Permanent brain injury in very low birthweight & preterm infants

At normal birthweights, the rate of severe developmental brain damage is 1 to 2 per 1,000 live births.

  • At birthweights below 1.5Kg, the rate rises to over 200/1000.
  • The cost to the nation is put at £4 billion by the Little Foundation.
  • The European Cerebral Palsy Study of the Little Foundation and the Castang Trust, has established from Magnetic Resonance Imaging of the brain damage that it occurs around or before 40 weeks gestation.
  • The consequences of low birthweight, brain damage, and mental impairement has become global.
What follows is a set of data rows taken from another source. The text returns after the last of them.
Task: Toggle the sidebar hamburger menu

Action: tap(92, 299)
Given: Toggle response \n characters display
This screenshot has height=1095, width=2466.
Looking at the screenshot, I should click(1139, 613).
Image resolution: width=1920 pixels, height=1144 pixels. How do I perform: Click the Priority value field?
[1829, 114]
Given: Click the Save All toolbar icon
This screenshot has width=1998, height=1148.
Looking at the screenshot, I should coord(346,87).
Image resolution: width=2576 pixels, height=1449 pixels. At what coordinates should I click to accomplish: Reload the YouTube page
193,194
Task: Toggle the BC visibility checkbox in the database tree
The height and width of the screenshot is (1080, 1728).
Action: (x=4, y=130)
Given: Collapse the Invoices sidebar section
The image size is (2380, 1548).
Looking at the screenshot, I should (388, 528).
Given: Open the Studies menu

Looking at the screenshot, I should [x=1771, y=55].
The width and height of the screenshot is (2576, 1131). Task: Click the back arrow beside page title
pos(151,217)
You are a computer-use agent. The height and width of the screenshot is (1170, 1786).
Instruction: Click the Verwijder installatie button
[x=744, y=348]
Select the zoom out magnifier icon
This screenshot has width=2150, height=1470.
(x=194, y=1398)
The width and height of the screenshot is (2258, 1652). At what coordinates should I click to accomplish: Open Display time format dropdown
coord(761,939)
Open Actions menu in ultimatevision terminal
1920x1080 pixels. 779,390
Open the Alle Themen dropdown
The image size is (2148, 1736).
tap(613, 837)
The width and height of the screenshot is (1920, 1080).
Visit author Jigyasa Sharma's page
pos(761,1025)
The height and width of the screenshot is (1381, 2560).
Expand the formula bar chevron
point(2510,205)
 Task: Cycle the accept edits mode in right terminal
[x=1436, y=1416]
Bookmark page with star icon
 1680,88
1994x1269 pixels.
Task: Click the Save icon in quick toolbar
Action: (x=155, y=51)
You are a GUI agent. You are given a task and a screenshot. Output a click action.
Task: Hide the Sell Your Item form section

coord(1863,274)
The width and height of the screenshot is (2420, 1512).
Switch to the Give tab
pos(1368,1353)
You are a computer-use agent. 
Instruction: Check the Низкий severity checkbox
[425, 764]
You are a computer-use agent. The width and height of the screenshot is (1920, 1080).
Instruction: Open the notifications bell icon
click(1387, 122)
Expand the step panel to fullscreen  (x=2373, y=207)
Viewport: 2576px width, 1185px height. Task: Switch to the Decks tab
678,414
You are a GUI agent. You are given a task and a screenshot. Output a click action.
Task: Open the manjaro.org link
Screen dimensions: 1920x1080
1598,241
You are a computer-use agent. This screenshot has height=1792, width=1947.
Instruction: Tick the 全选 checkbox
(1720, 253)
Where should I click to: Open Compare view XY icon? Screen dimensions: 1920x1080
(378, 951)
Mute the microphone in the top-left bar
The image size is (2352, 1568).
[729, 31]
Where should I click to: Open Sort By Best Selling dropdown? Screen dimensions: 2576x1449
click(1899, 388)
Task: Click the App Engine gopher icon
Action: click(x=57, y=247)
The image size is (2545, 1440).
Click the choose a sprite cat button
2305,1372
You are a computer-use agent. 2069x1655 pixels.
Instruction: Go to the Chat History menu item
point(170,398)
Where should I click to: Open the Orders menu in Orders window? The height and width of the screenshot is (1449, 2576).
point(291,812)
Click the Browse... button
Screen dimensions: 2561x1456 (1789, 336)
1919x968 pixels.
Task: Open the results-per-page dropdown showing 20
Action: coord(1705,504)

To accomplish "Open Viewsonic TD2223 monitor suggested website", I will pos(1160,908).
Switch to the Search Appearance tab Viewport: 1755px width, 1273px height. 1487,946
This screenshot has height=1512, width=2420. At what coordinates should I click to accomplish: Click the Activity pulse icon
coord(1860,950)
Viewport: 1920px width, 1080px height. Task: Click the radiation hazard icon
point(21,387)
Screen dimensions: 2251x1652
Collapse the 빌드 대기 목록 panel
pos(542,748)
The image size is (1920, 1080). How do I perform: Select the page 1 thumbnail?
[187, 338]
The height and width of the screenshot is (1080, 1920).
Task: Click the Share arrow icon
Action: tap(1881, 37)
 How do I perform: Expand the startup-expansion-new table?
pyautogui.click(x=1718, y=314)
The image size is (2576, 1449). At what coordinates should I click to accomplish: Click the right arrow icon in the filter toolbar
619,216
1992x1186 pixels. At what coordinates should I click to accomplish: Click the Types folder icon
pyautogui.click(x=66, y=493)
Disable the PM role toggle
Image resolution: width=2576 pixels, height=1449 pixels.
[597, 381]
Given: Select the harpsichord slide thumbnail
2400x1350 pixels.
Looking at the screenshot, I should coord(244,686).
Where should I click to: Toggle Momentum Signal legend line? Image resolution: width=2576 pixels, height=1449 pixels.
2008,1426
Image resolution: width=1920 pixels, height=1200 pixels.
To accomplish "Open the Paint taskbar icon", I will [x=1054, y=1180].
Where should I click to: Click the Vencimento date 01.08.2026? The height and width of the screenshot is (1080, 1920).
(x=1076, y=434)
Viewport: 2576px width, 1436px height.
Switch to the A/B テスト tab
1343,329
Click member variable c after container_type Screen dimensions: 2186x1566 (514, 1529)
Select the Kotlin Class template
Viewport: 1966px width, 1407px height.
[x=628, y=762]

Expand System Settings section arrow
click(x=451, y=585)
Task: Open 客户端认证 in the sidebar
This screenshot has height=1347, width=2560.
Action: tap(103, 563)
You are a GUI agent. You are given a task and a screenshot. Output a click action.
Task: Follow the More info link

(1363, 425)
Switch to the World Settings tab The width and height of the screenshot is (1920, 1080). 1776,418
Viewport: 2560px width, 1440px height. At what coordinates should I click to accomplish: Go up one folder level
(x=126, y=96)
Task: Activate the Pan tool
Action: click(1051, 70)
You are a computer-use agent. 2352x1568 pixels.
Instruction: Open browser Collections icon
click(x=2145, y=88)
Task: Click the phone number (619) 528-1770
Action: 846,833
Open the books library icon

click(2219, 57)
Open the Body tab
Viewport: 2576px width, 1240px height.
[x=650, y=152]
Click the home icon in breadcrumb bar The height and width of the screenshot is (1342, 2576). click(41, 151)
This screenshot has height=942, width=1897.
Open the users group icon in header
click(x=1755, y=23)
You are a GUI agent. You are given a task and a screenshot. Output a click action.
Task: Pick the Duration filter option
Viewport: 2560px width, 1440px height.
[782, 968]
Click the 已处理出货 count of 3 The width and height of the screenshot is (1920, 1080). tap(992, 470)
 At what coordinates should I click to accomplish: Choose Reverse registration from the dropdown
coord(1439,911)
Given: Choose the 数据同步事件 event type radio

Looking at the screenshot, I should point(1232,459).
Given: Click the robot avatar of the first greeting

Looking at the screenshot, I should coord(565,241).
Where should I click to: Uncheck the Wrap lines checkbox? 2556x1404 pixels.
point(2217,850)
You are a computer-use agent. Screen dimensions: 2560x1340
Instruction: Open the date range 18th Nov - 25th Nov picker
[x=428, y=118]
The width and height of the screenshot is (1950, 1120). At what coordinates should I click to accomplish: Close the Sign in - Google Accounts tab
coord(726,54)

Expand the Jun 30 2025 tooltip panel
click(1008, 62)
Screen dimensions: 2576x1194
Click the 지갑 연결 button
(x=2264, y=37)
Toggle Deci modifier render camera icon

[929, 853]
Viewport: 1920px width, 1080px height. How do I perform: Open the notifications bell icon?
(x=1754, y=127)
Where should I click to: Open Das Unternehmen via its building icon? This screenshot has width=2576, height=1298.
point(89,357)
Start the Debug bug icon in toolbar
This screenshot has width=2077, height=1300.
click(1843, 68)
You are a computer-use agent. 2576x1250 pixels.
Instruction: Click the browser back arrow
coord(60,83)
However, cerebral palsy is a tip of an iceberg. In the UK 54,000 children are born at low birthweights (<2.5 Kg or 5 Lbs). A high proportion of these, especially of the very preterm infants, will not achieve their full potential for school learning, or health. Some will have behavioural defects because of disturbances in brain development prenatally. Despite the advances in medicine and science, the prevalence of cerebral palsy amongst low birthweight infants, increased three-fold from 1967 to the early 1990s. Government programmes in the Thames Valley Gateway to London need to address the health and nutrition of the mother if they are to succeed.

The work sponsored by the Foundation has produced a good biochemical explanation for the brain damage and chronic ill health. There are modifiable nutritional factors of special relevance to the brain that offer a hope of being able to help protect and treat such damage in the early stages.